AI provider trace logs and request data are different from app logs. Most apps log “user X requested their diary” with the request metadata. AI provider trace systems log the actual content (tool call args + response content) for debugging and quality assurance. The retention policies and access controls on those traces are separate from the app’s, and have historically been less restrictive.
Inference is computationally expensive, so it gets routed through different infrastructure. Your tracker’s backend probably runs in a single region under a known compliance framework (SOC 2, HIPAA-adjacent, whatever). AI inference often runs across multiple regions, in shared compute, possibly through partners. The compliance footprint widens.
These aren’t show-stoppers. They’re items to weigh against the value of the AI feature.
The version of this I do use
For the record, I’m not anti-AI for personal data. Here’s how I actually use AI with my food log, from Layer 2:
When I want to think through a specific question — “should I bump my carbs this week given my training volume?” — I’ll paste a week’s macro summary (totals, no per-meal data) into a Claude conversation and discuss. The data shared is aggregated, not granular. The conversation isn’t persistent in any of my apps. I get the AI value without giving the AI provider a persistent window into my eating patterns.
This is more friction than “ask Claude to look at my diary.” It’s also a better fit for how I personally want to share data. Friction is sometimes the feature.
What to think about before connecting
If you’re considering connecting your tracker to an AI assistant, the questions worth asking yourself:
- What value am I getting from the connection that I can’t get from copy-pasting summaries? If the answer is “convenience,” weigh that against the persistent-data-access cost.
- Does the AI provider’s terms commit to not training on this data? Most current Anthropic/OpenAI enterprise terms do; consumer terms vary.
- Can I revoke the token easily, and would I notice if the connection started behaving weirdly? If revocation is buried five menus deep, that’s a flag.
- Am I comfortable with the worst-case scenario being public? Not “would it be public” but “if a breach happened tomorrow, would I be okay?”
- What’s the data-retention story on the provider side? Anthropic’s standard is currently around 30 days for trace data. Other providers vary.
These are personal calls. None of them have a single right answer.
Why this is worth thinking about for nutrition specifically
Most personal data we share with AI is text — emails, drafts, documents. We’ve been giving search engines documents for two decades, and our intuition for “this is normal” mostly works.

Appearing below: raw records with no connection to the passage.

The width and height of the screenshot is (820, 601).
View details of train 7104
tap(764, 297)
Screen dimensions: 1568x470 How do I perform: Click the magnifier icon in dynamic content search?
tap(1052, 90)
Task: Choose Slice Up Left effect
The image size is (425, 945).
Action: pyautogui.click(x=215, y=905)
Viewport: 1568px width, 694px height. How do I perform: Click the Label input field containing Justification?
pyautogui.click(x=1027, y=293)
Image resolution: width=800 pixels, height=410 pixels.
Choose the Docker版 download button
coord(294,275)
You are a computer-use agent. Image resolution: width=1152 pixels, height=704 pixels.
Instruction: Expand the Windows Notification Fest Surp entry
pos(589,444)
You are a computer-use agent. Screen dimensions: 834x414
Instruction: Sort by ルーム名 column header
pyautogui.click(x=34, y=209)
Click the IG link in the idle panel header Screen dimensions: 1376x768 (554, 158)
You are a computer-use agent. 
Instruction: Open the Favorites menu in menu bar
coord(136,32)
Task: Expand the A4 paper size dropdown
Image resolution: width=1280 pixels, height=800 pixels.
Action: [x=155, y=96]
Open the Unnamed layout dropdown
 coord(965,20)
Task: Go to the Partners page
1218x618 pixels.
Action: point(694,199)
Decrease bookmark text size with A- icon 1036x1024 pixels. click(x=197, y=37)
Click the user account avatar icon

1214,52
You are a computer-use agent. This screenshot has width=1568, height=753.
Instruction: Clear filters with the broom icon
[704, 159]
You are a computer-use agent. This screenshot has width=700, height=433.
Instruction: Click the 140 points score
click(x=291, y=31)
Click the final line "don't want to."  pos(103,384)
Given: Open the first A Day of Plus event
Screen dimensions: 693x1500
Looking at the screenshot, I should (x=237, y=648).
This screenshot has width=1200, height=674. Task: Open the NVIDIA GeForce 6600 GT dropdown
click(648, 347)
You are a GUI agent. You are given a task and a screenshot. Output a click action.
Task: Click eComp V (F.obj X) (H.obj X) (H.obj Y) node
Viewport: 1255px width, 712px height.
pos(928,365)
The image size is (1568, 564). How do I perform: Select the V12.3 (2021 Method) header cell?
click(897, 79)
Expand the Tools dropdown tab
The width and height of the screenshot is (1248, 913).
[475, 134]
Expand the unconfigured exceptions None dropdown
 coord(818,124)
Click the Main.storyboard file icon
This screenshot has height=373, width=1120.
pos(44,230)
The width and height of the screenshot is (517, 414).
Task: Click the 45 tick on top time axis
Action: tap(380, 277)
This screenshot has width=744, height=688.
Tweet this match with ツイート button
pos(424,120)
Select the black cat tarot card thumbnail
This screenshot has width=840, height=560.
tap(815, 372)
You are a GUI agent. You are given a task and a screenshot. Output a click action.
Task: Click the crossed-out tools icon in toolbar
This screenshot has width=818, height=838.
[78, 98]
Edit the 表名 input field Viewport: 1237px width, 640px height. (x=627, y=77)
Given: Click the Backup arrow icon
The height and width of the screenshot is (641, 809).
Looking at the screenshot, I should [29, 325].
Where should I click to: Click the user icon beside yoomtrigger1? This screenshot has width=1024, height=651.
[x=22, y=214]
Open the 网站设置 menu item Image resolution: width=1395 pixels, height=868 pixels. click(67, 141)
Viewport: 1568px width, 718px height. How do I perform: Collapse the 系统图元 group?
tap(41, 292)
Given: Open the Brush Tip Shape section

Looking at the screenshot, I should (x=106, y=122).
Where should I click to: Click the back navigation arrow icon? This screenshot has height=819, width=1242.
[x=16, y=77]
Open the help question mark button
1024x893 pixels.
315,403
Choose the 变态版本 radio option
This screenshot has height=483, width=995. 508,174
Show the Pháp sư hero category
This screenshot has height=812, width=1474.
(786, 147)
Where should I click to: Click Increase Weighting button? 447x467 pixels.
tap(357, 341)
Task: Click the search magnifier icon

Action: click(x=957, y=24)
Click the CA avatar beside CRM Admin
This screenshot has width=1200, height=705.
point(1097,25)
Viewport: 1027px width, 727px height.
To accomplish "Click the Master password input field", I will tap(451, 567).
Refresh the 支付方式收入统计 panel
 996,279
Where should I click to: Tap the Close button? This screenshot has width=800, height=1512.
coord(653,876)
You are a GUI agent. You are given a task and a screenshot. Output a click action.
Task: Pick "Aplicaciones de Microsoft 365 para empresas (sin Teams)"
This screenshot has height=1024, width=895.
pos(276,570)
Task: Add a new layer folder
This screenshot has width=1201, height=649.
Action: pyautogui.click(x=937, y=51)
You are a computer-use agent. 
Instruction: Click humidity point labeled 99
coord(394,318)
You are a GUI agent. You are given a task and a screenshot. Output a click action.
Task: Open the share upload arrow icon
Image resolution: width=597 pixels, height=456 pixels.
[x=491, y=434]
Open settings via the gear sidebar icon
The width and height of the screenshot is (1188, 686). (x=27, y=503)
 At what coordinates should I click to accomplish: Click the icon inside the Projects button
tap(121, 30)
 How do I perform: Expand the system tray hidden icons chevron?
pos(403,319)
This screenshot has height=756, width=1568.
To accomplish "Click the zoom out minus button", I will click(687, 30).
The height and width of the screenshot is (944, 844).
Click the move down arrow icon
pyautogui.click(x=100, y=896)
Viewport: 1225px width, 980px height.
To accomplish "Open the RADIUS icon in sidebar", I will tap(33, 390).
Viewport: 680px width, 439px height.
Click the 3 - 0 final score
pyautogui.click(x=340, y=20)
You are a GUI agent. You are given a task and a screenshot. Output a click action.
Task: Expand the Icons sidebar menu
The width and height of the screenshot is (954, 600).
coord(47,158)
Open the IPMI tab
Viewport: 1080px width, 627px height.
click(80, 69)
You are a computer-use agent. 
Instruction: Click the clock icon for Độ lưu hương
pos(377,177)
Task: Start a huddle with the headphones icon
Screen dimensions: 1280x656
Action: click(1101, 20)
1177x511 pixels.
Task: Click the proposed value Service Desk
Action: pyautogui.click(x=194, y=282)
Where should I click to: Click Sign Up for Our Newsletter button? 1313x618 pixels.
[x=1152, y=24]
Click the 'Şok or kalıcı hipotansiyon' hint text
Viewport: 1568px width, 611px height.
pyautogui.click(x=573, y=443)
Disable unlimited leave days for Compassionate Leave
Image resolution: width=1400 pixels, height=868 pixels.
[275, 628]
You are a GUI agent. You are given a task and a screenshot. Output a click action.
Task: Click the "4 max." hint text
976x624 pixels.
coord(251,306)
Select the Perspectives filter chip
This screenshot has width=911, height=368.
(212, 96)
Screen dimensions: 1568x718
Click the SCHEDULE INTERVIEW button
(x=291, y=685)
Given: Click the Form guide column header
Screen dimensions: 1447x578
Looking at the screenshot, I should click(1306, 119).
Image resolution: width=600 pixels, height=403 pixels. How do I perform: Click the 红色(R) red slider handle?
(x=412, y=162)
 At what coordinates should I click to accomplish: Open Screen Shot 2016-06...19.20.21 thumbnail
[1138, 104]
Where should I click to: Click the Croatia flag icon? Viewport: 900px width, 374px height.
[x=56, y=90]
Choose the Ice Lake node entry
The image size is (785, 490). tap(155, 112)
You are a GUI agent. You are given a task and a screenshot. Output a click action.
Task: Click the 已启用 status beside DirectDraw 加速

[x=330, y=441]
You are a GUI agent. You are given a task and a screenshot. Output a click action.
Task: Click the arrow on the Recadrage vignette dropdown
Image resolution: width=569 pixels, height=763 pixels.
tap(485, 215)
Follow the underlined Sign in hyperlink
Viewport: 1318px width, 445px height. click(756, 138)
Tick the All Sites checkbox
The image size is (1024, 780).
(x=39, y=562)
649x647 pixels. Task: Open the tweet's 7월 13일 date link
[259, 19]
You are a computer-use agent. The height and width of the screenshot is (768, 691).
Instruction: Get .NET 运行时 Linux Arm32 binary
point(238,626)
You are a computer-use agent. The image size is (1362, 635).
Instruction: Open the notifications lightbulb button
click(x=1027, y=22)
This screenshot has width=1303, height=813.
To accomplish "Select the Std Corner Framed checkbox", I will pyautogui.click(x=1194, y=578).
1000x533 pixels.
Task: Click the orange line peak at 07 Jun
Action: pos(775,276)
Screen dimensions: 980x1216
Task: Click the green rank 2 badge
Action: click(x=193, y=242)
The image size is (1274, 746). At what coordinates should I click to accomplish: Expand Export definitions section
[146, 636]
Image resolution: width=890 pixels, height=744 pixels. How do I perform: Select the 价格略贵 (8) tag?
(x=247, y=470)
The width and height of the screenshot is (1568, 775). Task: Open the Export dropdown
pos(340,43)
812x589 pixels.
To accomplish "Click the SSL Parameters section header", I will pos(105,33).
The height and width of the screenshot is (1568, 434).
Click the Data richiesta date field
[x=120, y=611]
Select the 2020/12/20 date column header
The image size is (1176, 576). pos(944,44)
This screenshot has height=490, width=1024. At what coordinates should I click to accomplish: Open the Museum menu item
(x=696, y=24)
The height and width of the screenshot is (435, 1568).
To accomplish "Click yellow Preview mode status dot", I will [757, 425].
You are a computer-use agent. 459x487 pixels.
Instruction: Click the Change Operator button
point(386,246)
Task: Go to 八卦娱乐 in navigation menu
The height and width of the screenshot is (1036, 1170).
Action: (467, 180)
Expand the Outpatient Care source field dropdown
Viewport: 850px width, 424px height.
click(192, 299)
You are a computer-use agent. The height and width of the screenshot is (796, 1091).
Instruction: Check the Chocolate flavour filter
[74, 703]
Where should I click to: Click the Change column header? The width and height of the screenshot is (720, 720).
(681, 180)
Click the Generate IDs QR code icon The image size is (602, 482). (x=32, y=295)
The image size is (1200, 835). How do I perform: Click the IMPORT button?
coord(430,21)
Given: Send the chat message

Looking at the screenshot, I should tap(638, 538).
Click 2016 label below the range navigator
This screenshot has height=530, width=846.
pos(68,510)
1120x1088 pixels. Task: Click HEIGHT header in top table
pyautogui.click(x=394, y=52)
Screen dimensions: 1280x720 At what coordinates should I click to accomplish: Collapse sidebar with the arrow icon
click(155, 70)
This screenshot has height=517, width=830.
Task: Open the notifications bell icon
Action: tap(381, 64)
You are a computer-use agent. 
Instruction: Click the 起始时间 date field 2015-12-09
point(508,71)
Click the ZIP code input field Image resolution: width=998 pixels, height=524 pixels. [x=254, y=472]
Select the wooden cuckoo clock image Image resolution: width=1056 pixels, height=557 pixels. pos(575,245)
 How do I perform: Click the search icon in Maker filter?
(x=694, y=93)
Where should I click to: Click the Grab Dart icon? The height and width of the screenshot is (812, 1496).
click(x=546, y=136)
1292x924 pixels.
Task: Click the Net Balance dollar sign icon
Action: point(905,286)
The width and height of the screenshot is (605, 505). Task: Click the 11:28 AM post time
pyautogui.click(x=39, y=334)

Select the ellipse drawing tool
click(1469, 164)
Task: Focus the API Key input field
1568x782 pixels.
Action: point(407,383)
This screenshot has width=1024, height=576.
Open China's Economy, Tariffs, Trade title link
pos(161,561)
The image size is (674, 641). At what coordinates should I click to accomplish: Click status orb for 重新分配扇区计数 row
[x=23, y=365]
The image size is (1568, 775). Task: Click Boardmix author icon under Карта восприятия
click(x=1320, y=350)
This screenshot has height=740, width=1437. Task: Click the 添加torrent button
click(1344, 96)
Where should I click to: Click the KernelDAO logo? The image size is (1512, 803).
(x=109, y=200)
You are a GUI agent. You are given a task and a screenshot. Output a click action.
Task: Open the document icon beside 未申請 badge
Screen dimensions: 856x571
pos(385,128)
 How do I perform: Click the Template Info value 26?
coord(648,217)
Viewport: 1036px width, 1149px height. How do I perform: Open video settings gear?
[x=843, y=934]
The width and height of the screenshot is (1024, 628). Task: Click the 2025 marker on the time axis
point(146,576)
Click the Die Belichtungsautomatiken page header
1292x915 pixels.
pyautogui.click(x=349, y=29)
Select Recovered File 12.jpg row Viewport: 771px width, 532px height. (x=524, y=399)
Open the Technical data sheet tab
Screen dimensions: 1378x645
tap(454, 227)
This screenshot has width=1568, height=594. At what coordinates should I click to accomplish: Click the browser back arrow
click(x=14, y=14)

Granular food data is different. It’s structured, time-series, behaviorally rich, and hard to reconstruct from text alone. The aggregate signal is much higher than people expect. Connecting it to a cloud AI is a legitimate productivity choice and a legitimate privacy concern simultaneously, and the right answer is deliberately picking a posture rather than defaulting in.
I work on this stuff and my answer for me is local-only. Yours might be different. The thing I’d push back on is the default — neither “connect everything because AI is the future” nor “connect nothing because AI is scary” is a serious posture. Sit with the threat model for an hour, decide where you actually want to be on the four-layer scale, and then build accordingly.